(Supplied text):
Longer Production Schedule

Winter said an estimated increase in the program’s total procurement cost to $346.2 billion from $319.1 billion last year was “largely driven” by the adjustments to the jet’s production schedule. The U.S. Air Force reduced its maximum annual rate of aircraft purchases to 60 per year from 80, a move which extended the planned procurements by six additional years from fiscal 2038 to fiscal 2044, he said. The Air Force is the largest single buyer of the fighter.

The estimate for the overall average per-jet program acquisition cost in current dollars — the most complete measure of a weapon’s cost — increased to $164.6 million per jet from $154.3 million, according to the release.

The acquisition report also informed Congress that the Pentagon is adding 13 Marine Corps “B” model short-takeoff-and-vertical landing versions of the fighter that will increase the total quantity of U.S. jets purchased to 2,456 from the long-standing goal of 2,443.

The F-35 “actual negotiated near-term” unit prices, that include engine cost and fees to Lockheed “continue to decline,” Winter said.

Lockheed “has not had the opportunity to review the 2016 Selected Acquisition Report, but cost continues to come down on the F-35 program,” spokesman Mark Johnson said in a statement. “Working with the Joint Program Office, we have driven the per-unit cost of theF-35A down to $94.6 million” in the latest block buy. That “represents a 62% reduction in price since 2010, and we are confident that we’ll meet our target of less than $85 million per jet in 2019.”

(Stored rows):
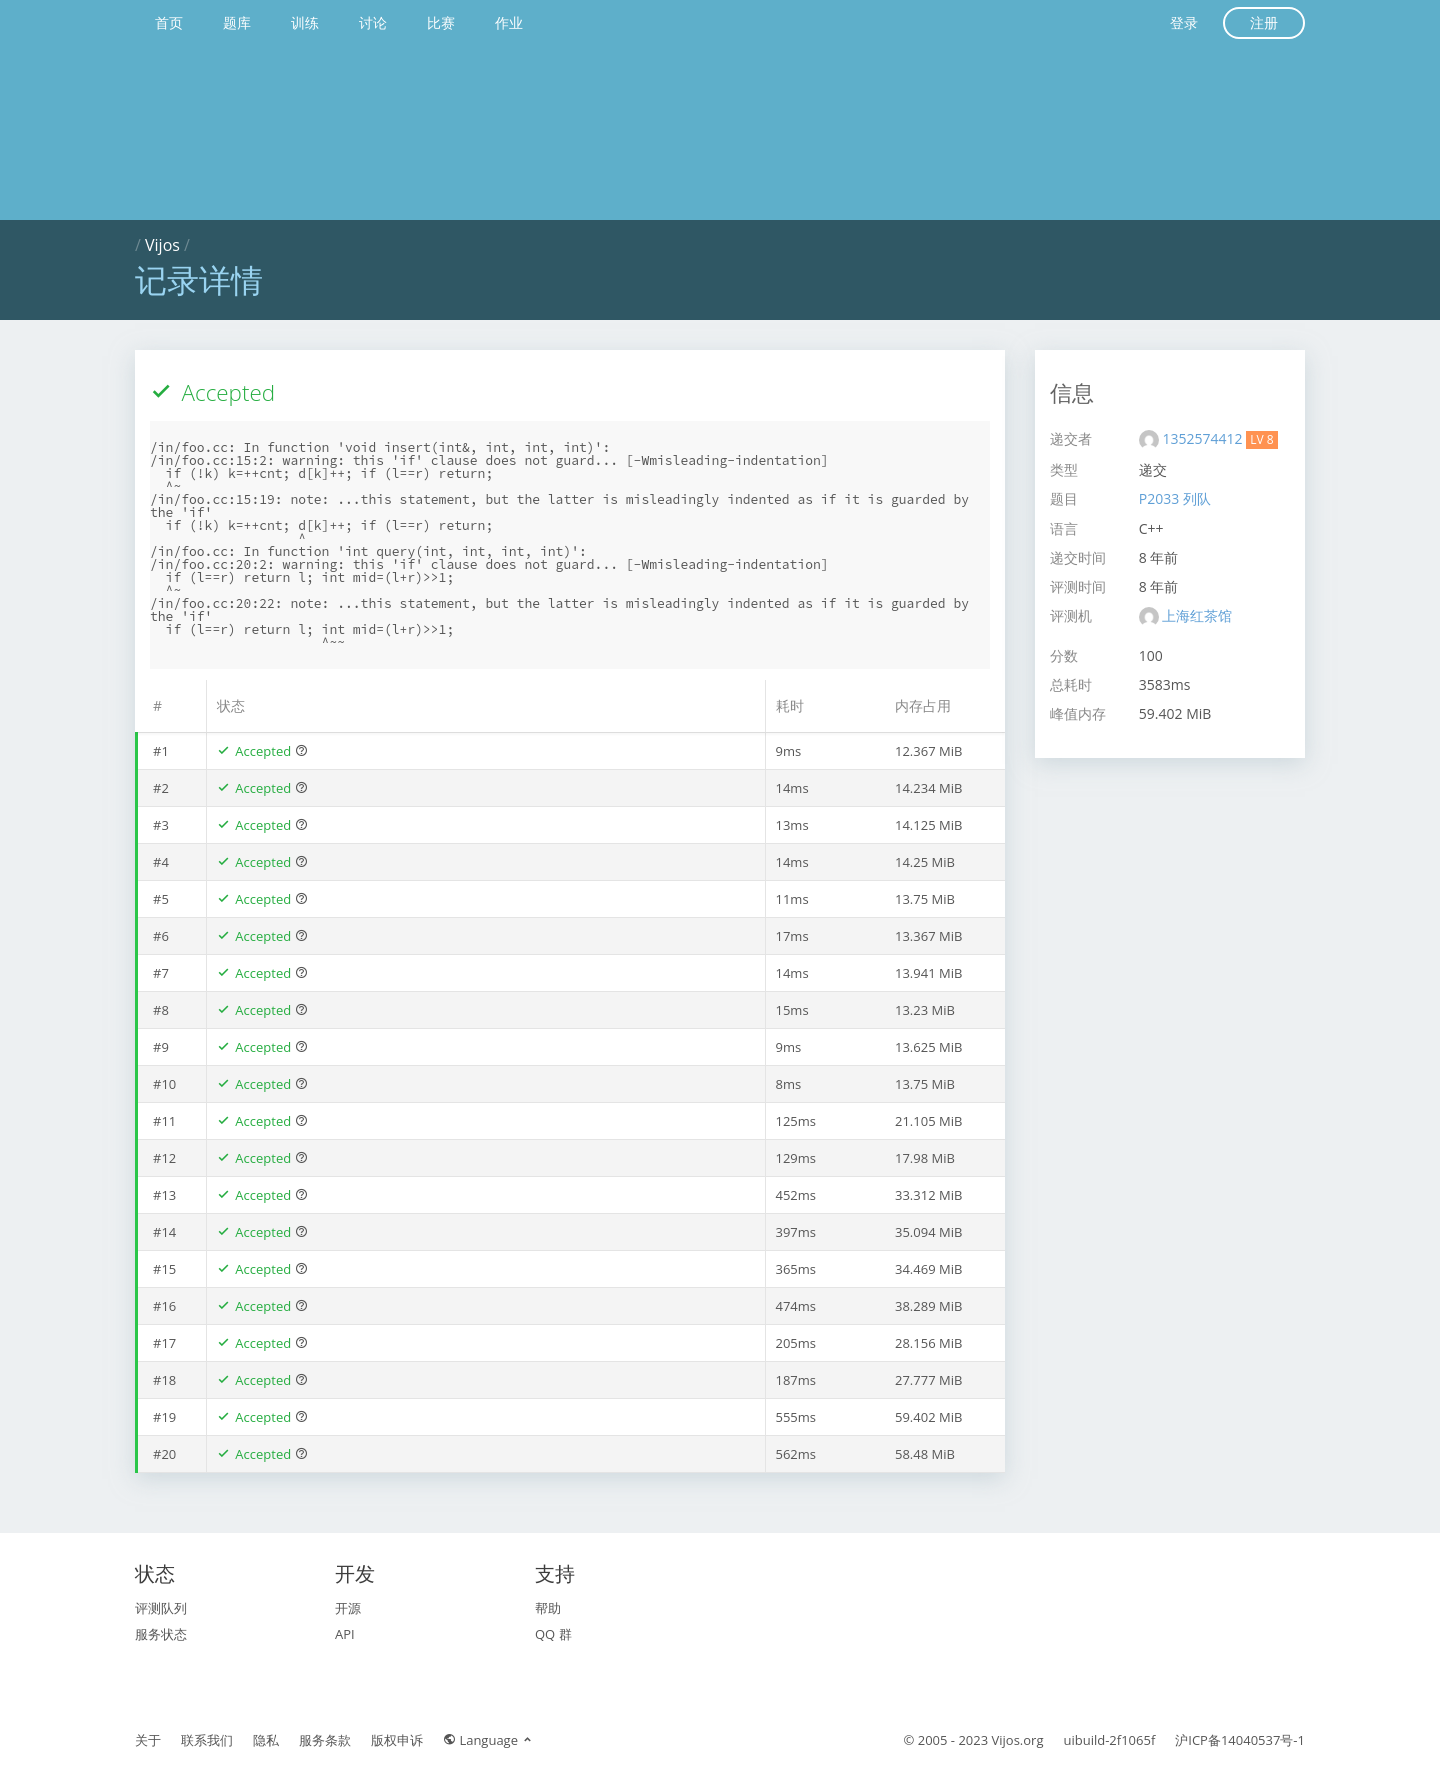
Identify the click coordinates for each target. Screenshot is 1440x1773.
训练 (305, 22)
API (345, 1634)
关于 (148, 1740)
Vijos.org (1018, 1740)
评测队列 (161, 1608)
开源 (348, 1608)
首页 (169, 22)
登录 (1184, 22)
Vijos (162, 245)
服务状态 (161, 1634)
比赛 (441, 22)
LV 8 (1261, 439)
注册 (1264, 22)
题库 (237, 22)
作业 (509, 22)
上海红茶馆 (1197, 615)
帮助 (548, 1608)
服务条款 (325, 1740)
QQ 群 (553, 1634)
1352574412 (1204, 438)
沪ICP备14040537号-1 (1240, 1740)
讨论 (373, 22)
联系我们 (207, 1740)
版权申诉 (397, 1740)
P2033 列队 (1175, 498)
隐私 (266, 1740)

(Required work):
**a.** Please copy the F-35 cost text starting at "Longer Production Schedule" and ending at "of the fighter.", putting "warplane" wherever "fighter" appears.
**b.** List every dollar amount given in the F-35 cost text.

(Correct answers):
**a.**
Longer Production Schedule

Winter said an estimated increase in the program’s total procurement cost to $346.2 billion from $319.1 billion last year was “largely driven” by the adjustments to the jet’s production schedule. The U.S. Air Force reduced its maximum annual rate of aircraft purchases to 60 per year from 80, a move which extended the planned procurements by six additional years from fiscal 2038 to fiscal 2044, he said. The Air Force is the largest single buyer of the warplane.

**b.**
$346.2 billion
$319.1 billion
$164.6 million
$154.3 million
$94.6 million
$85 million